Home
Research
Publications
People
Data
Links

Research

User Preferences over Sets

Many interactions between humans and computers involve a search for information or items. For example, a World Wide Web search engine can produce a list of webpages that are ranked by their relevance to a specified search query. The underlying assumption is that the user is searching for a specific piece of information, and that the pages can be ranked in terms of their likelihood of containing the desired information. In contrast, there are many applications in which the user instead wishes to obtain an optimal set of items. Examples include building a music playlist or selecting an incoming class of students from a pool of college applicants. The obvious approach, of ranking all items and then picking the top k, does not always yield the optimal subset. Items in a set can interact in ways that increase (via complementarity), or decrease (via redundancy or incompatibility), the overall valuation of a set. For example, while a user may have a favorite music artist, he or she may not want a party music playlist composed solely of that artist's work (redundancy). This phenomenon has been referred to as the "portfolio effect" or "dependent relevance". Our recent work has addressed three major aspects of this problem:
  1. How to represent set-based user preferences. We defined a new preference language, called DD-PREF, that allows users to encode preferences over different values for each feature as well as the relative importance of diversity (a good "spread" of values over the permitted range) versus depth (a good match of values to those that are highly valued).
  2. How to satisfy user preferences. We have adopted a method we refer to as "wrapper-greedy", which searches the space of possible subsets by starting with the first item in the set as a seed and then greedily adding items that improve the objective function. The "wrapper" part refers to the fact that we iterate over all possible starting seeds and then return the subset with the best objective function value.
  3. How to learn user preferences.
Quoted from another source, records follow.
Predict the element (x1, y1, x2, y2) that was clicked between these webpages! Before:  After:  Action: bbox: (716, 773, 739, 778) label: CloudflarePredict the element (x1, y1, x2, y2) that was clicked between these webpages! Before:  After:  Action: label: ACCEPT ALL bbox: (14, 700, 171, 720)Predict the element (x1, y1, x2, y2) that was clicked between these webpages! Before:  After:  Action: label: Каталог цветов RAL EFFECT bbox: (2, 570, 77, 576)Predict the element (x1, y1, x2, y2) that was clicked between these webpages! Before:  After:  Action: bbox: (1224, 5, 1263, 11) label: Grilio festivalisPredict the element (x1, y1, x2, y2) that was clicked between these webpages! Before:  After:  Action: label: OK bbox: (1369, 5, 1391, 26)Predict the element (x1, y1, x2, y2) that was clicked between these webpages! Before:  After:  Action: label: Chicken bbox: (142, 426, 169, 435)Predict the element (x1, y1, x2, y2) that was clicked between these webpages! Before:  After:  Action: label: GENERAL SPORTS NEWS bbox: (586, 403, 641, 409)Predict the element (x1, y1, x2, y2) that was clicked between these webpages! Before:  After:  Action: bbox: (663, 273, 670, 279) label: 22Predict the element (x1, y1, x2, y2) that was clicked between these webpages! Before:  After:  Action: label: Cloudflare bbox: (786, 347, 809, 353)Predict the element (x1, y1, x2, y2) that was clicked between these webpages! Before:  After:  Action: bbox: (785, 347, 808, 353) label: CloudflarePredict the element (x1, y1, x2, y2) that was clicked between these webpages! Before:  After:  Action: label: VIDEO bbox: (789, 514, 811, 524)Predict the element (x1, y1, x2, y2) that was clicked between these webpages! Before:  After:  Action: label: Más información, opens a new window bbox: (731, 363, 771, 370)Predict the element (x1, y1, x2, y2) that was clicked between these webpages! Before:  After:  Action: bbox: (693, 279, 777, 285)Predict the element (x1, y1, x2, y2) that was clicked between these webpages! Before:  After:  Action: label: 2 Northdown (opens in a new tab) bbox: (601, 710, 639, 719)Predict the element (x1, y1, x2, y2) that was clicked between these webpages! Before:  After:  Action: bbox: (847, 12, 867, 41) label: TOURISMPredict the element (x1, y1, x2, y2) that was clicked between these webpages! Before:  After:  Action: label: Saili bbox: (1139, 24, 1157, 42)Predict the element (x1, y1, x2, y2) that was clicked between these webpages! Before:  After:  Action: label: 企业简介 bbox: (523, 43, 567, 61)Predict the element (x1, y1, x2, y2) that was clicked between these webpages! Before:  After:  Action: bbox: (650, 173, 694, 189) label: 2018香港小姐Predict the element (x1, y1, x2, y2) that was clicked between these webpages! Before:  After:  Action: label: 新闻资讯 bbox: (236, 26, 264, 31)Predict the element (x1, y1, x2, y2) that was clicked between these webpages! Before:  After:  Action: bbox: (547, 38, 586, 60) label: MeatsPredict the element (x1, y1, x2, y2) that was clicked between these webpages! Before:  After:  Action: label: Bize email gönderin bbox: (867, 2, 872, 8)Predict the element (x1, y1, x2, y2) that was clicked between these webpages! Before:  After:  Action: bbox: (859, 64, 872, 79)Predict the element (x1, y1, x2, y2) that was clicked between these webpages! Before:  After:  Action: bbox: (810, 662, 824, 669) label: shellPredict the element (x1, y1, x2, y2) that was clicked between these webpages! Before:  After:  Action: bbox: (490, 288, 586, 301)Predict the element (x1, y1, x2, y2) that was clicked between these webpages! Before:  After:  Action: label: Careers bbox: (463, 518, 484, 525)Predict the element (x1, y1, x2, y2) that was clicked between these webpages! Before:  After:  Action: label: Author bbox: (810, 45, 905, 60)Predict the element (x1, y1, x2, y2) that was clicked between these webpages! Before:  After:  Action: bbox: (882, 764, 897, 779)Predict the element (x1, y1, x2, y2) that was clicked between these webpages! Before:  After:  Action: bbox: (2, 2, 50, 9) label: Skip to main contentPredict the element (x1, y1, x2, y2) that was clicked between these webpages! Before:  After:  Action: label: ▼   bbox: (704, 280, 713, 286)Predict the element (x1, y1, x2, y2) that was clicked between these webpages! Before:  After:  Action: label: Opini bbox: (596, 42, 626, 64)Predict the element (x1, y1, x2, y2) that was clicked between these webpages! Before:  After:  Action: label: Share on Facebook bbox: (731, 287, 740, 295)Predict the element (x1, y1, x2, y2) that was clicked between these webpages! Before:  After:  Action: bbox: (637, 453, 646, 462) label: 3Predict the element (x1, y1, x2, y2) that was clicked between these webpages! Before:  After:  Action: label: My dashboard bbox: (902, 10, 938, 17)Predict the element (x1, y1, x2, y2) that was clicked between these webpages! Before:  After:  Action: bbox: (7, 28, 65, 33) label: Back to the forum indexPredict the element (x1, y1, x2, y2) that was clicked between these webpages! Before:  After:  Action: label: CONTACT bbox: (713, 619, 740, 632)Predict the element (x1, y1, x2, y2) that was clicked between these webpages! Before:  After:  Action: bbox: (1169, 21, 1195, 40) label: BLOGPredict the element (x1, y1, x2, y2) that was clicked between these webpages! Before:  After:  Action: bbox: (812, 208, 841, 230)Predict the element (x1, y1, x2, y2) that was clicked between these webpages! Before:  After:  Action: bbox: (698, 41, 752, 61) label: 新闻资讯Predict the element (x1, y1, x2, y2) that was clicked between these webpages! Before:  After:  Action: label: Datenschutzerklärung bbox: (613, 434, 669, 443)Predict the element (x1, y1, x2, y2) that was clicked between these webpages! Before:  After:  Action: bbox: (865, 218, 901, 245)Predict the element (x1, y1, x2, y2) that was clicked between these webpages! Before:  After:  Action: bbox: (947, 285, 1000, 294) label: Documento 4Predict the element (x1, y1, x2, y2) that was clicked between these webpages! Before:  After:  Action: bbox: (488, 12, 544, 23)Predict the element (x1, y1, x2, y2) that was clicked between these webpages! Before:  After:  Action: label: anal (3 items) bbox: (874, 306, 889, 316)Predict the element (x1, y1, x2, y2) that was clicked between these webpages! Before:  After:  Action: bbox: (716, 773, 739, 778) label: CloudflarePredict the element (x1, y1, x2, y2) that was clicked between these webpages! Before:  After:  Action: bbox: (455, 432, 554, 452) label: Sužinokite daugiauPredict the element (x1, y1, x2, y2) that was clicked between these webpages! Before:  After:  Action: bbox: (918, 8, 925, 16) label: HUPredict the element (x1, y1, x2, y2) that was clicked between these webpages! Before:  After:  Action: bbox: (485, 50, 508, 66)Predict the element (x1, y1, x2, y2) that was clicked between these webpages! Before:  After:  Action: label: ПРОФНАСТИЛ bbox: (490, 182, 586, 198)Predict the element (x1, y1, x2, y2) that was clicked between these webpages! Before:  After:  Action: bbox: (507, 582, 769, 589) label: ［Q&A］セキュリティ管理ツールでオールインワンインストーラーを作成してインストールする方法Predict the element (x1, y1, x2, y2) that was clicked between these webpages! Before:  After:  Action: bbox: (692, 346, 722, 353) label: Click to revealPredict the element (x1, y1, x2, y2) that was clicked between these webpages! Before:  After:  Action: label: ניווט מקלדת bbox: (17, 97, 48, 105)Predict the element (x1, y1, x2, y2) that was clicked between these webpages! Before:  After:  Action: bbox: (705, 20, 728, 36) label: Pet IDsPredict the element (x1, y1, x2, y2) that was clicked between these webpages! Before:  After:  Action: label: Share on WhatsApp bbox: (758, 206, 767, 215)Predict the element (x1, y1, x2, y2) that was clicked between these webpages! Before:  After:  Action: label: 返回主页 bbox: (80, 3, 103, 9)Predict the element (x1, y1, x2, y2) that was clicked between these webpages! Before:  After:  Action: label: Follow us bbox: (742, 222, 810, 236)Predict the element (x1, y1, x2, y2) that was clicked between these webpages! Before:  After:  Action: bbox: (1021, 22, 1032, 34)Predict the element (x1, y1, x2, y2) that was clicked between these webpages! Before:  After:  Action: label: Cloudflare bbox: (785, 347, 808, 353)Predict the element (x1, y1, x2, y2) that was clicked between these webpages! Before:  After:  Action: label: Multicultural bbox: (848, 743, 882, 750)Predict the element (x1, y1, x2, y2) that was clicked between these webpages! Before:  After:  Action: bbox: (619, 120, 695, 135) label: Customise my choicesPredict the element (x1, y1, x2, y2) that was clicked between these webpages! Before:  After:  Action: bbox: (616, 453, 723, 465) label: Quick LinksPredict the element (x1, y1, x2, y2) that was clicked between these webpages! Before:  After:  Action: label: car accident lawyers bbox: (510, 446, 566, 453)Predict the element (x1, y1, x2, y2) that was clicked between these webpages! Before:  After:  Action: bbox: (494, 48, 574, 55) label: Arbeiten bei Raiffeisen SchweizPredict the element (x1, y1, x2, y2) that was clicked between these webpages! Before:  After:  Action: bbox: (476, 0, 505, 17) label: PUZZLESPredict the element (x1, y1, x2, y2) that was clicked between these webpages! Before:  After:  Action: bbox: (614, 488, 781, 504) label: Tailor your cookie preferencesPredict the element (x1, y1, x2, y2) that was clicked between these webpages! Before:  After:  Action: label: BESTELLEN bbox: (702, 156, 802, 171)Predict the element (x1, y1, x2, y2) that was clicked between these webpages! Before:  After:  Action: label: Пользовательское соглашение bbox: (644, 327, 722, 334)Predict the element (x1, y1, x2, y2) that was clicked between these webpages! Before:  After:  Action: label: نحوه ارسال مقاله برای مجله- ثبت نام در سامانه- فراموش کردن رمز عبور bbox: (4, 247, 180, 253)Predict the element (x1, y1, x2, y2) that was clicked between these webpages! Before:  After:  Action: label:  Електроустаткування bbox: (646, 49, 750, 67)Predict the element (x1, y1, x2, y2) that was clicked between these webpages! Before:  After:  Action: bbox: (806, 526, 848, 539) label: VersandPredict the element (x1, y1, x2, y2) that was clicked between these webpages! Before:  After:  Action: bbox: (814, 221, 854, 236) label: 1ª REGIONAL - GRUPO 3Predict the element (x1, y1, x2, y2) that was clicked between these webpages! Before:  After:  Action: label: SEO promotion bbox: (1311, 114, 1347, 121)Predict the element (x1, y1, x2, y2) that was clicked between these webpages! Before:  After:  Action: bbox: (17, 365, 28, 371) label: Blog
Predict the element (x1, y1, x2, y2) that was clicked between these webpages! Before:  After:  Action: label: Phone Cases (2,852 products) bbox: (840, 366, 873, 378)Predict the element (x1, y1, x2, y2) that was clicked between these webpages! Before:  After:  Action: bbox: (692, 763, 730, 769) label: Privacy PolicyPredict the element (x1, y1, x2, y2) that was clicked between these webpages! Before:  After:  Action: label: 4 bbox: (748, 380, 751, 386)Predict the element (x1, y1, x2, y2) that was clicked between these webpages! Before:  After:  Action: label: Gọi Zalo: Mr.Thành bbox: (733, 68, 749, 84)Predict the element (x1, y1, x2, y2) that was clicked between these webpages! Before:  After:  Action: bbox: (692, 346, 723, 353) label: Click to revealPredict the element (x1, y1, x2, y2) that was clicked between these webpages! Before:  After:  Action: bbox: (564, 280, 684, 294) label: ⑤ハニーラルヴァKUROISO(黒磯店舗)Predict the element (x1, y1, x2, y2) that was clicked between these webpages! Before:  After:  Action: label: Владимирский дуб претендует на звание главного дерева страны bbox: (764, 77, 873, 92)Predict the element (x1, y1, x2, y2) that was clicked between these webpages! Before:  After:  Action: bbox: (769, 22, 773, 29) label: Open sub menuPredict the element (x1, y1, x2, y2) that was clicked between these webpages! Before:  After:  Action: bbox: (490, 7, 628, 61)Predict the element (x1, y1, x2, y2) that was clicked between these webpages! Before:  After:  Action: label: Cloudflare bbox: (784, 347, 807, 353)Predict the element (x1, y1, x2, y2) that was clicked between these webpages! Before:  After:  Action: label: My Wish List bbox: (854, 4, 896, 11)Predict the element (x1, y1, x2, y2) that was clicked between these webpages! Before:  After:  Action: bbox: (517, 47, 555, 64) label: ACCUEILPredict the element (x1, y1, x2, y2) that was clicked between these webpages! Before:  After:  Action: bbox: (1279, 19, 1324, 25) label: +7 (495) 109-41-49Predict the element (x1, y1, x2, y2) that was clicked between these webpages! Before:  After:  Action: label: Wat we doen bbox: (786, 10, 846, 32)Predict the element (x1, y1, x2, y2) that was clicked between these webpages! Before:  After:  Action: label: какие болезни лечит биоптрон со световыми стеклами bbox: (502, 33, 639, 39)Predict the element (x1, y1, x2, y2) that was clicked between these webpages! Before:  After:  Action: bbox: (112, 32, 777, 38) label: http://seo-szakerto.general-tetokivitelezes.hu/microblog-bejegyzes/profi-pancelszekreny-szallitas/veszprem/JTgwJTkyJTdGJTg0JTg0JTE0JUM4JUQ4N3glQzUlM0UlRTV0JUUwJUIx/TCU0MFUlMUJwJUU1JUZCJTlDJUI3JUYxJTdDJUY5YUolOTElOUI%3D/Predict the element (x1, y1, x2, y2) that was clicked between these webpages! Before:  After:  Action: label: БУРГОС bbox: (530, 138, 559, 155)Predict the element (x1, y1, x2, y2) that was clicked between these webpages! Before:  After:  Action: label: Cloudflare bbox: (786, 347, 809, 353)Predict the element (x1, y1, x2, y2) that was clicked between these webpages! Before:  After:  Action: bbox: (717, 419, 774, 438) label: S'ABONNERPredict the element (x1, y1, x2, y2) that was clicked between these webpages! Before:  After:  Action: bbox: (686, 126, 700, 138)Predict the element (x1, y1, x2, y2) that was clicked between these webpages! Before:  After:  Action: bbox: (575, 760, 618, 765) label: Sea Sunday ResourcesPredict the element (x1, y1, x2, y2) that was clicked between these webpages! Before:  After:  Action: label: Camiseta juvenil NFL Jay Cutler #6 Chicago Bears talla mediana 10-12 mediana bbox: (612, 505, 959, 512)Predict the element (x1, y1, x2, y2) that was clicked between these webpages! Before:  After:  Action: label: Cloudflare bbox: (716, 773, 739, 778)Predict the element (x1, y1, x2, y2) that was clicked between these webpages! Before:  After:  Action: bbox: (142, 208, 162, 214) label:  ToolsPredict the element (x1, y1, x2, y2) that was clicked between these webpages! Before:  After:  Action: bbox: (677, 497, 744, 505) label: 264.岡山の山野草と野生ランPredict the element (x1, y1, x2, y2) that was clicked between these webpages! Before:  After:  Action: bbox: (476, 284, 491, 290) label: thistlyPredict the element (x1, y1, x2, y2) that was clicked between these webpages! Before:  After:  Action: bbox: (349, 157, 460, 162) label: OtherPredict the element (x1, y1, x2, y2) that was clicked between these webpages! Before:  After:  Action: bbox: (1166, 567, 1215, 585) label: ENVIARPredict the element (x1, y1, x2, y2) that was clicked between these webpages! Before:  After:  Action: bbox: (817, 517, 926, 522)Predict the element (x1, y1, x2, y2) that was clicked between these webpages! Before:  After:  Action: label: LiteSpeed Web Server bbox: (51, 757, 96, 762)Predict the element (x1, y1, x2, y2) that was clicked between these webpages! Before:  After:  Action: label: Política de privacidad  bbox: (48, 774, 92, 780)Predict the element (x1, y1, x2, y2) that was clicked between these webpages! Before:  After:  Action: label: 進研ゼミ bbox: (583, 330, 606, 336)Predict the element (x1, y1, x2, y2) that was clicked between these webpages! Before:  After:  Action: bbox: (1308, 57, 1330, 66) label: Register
It can be difficult for users to quantitatively specify their preferences, but often much easier to simply provide sample subsets that are highly valued. We have developed a method for inferring user preferences from these example sets (positive examples only).

Constrained Clustering

We are interested in the problem of incorporating background information (or user preferences) into clustering algorithms. Building on previous advances that have yielded a variety of semi-supervised clustering methods, we are examining issues such as:
  1. Active constraint selection. We have developed methods for actively selecting pairs of points for which we then request constraint information, particularly as applied to spectral clustering methods.
  2. Constrained problem difficulty. It is evident that some constrained clustering problems are more difficult than others. We have developed techniques for quantifying problem difficulty that are helpful both for analyzing behavioral differences in different algorithms as well as aiding in feature selection and active constraint selection.
  3. Explanations as feature annotations. If we annotate pairwise constraints with information about why they are constrained, in terms of which features were used to construct the constraint, it may be possible to infer more general properties of the constraint source, and then perhaps to infer additional constraints.